_Work to complete_
Reproduce the records below with each occurrence of "screenshot" replaced by "screen capture", leaving every other character unchanged.

_Exercise input_
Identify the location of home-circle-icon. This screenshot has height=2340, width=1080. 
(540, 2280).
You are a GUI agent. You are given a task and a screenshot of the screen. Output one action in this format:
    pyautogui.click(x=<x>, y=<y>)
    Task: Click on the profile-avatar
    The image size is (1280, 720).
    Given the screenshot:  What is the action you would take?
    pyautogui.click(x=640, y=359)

_Task output_
Identify the location of home-circle-icon. This screen capture has height=2340, width=1080. 
(540, 2280).
You are a GUI agent. You are given a task and a screen capture of the screen. Output one action in this format:
    pyautogui.click(x=<x>, y=<y>)
    Task: Click on the profile-avatar
    The image size is (1280, 720).
    Given the screen capture:  What is the action you would take?
    pyautogui.click(x=640, y=359)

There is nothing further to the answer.